I’m celebrating my 20th class reunion this weekend, which is so surprising to me because I just turned 16. But time does that and it seems to be true that me and my 54 classmates—from ranches, small town neighborhoods, farms, the outskirts and tiny communities along the way— graduated from WCHS at 17, 18 and 19 years old and made our way into adulthood somehow.
I just finished going through old photos and memorabilia and was struck by how long 20 years actually is (and how bad I was at managing my hair back then …).
Because it reminds me, as I imagine I’ll be reminded this weekend, what it really meant to me to have grown up in a small town. For a girl who wore wranglers and boots and took the dirt road on the small yellow bus to a country school until I was 11 years old, it was so important to me that there were a few souls who could help save me as I opened the glass doors to the big school and prepared myself for a world completely foreign to me. And so many of them came through for me. My high school friends.
Now 20 years have passed and so many of us who once struggled with algebra in desks sat side-by-side will likely never be in the same room together. We knew this when we moved the tassel on our graduation cap, but this is what time passed really looks like. Some back home now. Some with plans to never return. Some cutting ties. Some friends still. Forever.
I fell in love with one of them. A small town boy who grew up in a baseball cap, like so many of the other boys out here, driving their dad’s pickups, fishing on the banks of Lake Sakakawea, helping neighbors brand and always searching for the next big escapade on anything they could ride or drive too fast.
Yes, I still love one of those boys and that’s a gift my small town high school gave me that I will never be able to repay.
Because in a small town you don’t have a large pool to pick from, so maybe you hold on a bit tighter, lean in a bit closer. Maybe. The reason doesn’t matter now. Twenty years have passed and here we are.
Because between the blacktop and dirt roads that didn’t stretch far enough for teenagers with windows open and plans drawn out wide, so many times the rumors flew, and we hurt and felt trapped and wished away the time it would take when we could leave this place…a place where we knew all our friends parents and they knew what time we were supposed to be home at night.
Yes, as students of a small town we grew up in a circumstance that gave us every reason to set our eyes wide on the open highway ahead of us. But as we drove the gravel roads at night, The Red Hot Chili Peppers blaring through our speakers, or built a bonfire in the middle of a field or on the edge of the big lake, when we celebrated birthday after birthday with the same neighborhood kids who drank Kool-Aid with us and gave us our first My Little Pony when we turned six, when we could sit on the roof of our boyfriend’s house in town and count the stars in the quiet of the hour before curfew, when we had our first kiss in the back our best friend’s old, beat-up car, we didn’t realize how free we really were.

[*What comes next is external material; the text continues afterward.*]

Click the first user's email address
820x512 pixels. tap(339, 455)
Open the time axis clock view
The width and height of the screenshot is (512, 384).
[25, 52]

And when we pushed the limits, when we drove too fast, drank too much, yelled too loud or loved too quickly, when we got our hearts broken, missed the winning point, forgot the lyrics to the song, or failed the test, we thought, indeed, the world would come to an end when we were just kids. We didn’t have all our muscles yet and didn’t understand that the world we lived in protected us enough to allow for these kinds of mistakes.
We didn’t appreciate that our world just picked us up, shook it’s heads and said things like “she’s a good kid, this will be a good lesson for her…” and then went on watching out for us anyway.
That’s the way I felt it anyway. Maybe others didn’t feel as cared for. I realize that now. I didn’t understand it then. No small town is truly and fully forgiven for their sins.
And so now as I prepare to reunite with old friends at 37, 38 and 39 years old, I can’t help but think that’s what most of us want right now: our best friend living next door, a place where our children can see the stars, casual conversation between friends on a safe street, an open road and a home that welcomes us, no matter how far we’ve traveled away, with open arms and mercy.